Na, die kenn ich gar nicht. Muss ich auschecken.
Ængl ist auf deinem Album erstmals auf Deutsch zu hören. War viel Überzeugungsarbeit nötig?
Ængl arbeitet mit Diskojürgen zusammen, wir waren im gleichen Studio. Davor waren wir auch schon befreundet. Es war eh schon lange geplant, dass wir es mal gemeinsam ins Studio schaffen, ist dann aber eher zufällig entstanden. Der Track ist mein Favorit auf dem Album. Auch wenn er ruhig ist, ist er vielleicht der zeitloseste Track. Ich glaube den kannst du in 40 Jahren nochmal hören und er hat genau dieselbe Wirkung.
Wir haben das Gespräch gerade für eine Fotosession unterbrochen. Du hast mittendrin mit einem älteren Herren geplaudert und ihm dein Releasekonzert am 7. November nahegebracht. Er wohnt wohl hier im Kleingarten. Glaubst du machst du Musik, mit der Menschen aus seiner Generation etwas anfangen können?
Ich glaube, ich mache Musik, die zugänglich für viele Menschen ist. Aber am wenigsten für junge Leute.
Echt?
Mein Spotify sagt das zumindest. Unter 18-Jährige hören meine Musik weniger als Menschen über 60 – und meine Eltern sind noch nicht 60 (lacht).

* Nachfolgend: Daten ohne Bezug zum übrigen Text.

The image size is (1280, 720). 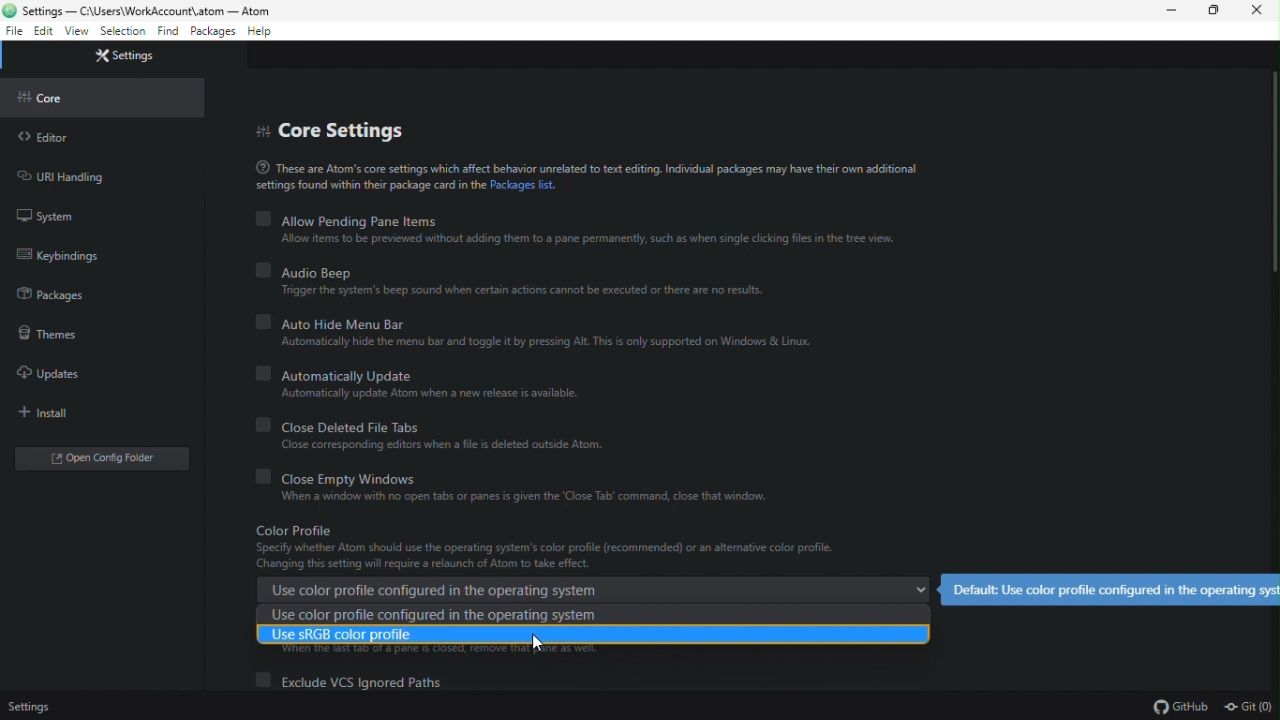 What do you see at coordinates (51, 413) in the screenshot?
I see `install` at bounding box center [51, 413].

„Mit Anfang, Mitte 20, als ich angefangen habe, war es Musik aus der Laune raus – Spaß, druggy, man ist bum zua“
Aber dann wohnt hier im Kleingarten eigentlich auch eine Zielgruppe.
Eh, es ist ja nicht irgendeine Schnapsidee gewesen, es hier zu machen. Mit dem Schritt weg vom Autotune und mehr zum Wienerischen können glaube ich mehr Leute generell, aber auch vermehrt ältere Menschen was damit anfangen. Ähnlich wie bei einem Voodoo Jürgens. Der macht auch keine Musik für 18-Jährige und das ist voll in Ordnung – er lebt von der Musik, es ist also möglich. Bei mir hat es sich mit dem neuen Album ein bisschen in diese Richtung entwickelt. Ich glaube, es ist Musik für meine Altersgruppe plus – und natürlich auch ein bisschen drunter. Ich schreibe Sachen, die passiert sind, die aus dem Leben gegriffen sind. Mit Anfang, Mitte 20, als ich angefangen habe, war es Musik aus der Laune raus – Spaß, druggy, man ist bum zua. Natürlich gibt es mit 30 diese Abende noch, aber weitaus nicht mehr in dieser Regelmäßigkeit. Dann macht man auch andere Musik und holt so wahrscheinlich auch eher die Evelyn aus’m Schrebergarten ab.
Was erwartet die Gäste bei der Releaseshow im Schutzhaus?
Es wird ein leiwander Abend mit Bigband, mit der man mich noch nie gesehen hat. Es wird ein paar Überraschungen geben plus Sachen aus meiner Vergangenheit. Es ist ein Gratiskonzert, aber es wird ein Hut durchgehen. Jedes Geld, das reinkommt, kommt den Musikern zugute.